Кроме турнира, который должен был состояться в самое ближайшее время, у меня были и собственные дела здесь. Планируемая встреча со Степой, конечно, но это опционально и далеко не первостепенной важности. Самое главное — мне нужны были свои люди. Нужны как воздух те, кому я мог если не довериться, то хотя бы на них положиться. Ладно, пока просто опереться — снизим требования на первое время.
У меня нет в этом мире ничего — ни долговременных связей, ни добровольных обязательств других передо мной. И сейчас мне нужны такие люди, которые будут преданы лично мне. Где искать таких людей? В моей ситуации обзавестись такими спутниками вариант только один — тянуть их следом за собой с самого низа, доставая со дна.
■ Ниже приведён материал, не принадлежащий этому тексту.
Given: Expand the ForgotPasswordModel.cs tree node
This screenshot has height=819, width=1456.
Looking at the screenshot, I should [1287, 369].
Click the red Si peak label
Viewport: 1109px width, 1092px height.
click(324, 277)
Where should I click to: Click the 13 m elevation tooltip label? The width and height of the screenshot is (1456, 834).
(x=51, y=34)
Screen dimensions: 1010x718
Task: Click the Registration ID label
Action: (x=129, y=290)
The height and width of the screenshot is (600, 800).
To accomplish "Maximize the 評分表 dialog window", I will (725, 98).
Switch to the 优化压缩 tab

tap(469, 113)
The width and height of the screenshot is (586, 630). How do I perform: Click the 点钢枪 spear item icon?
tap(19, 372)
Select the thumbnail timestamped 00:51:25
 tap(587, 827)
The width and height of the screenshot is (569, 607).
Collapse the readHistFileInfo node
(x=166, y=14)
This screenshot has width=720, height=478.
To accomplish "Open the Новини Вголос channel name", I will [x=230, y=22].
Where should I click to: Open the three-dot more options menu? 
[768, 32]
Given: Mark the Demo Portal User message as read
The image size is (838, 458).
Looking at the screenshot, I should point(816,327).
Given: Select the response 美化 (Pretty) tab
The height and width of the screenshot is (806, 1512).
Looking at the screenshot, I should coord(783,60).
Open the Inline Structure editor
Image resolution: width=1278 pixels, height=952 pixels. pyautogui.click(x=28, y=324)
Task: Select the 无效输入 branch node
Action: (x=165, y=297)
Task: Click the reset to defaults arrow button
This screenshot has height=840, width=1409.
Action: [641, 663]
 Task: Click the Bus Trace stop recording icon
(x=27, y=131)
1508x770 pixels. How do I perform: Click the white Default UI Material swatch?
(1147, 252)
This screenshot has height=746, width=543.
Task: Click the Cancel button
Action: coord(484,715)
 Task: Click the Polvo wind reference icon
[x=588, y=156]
Преданность в этом случае почти гарантирована, потому что моя неудача отправит их туда, откуда я смог их поднять.
Первым в моем потенциальном списке был Гекдениз Немец. Один из нашей четверки, занимавшейся бустом нубов на Арене. Четвертого участника нашей группы, Андрея Шилова, я не рассматривал — он был старинным приятелем Степана, и о нем я знал мало.
Немец же был конченым. Не в плане человеческих качеств, а исходя из жизненных перспектив. Несколько лет назад погибли его родители, а сам он попал в прицел социальных адаптантов. Как это часто бывает, имущество семьи разлетелось по заинтересованным людям, а сирота оказался в интернате.
К своим семнадцати практически двухметровый, светловолосый голубоглазый парень с турецким именем и чешской фамилией по происхождению был датчанином. Немногословный, в нашей пати он выполнял роль дежурного танка и дежурного же смертника. Гибель в вирте — процедура не из приятных, но по нашим правилам вынужденная гибель в интересах команды увеличивала размер доли в общем вознаграждении.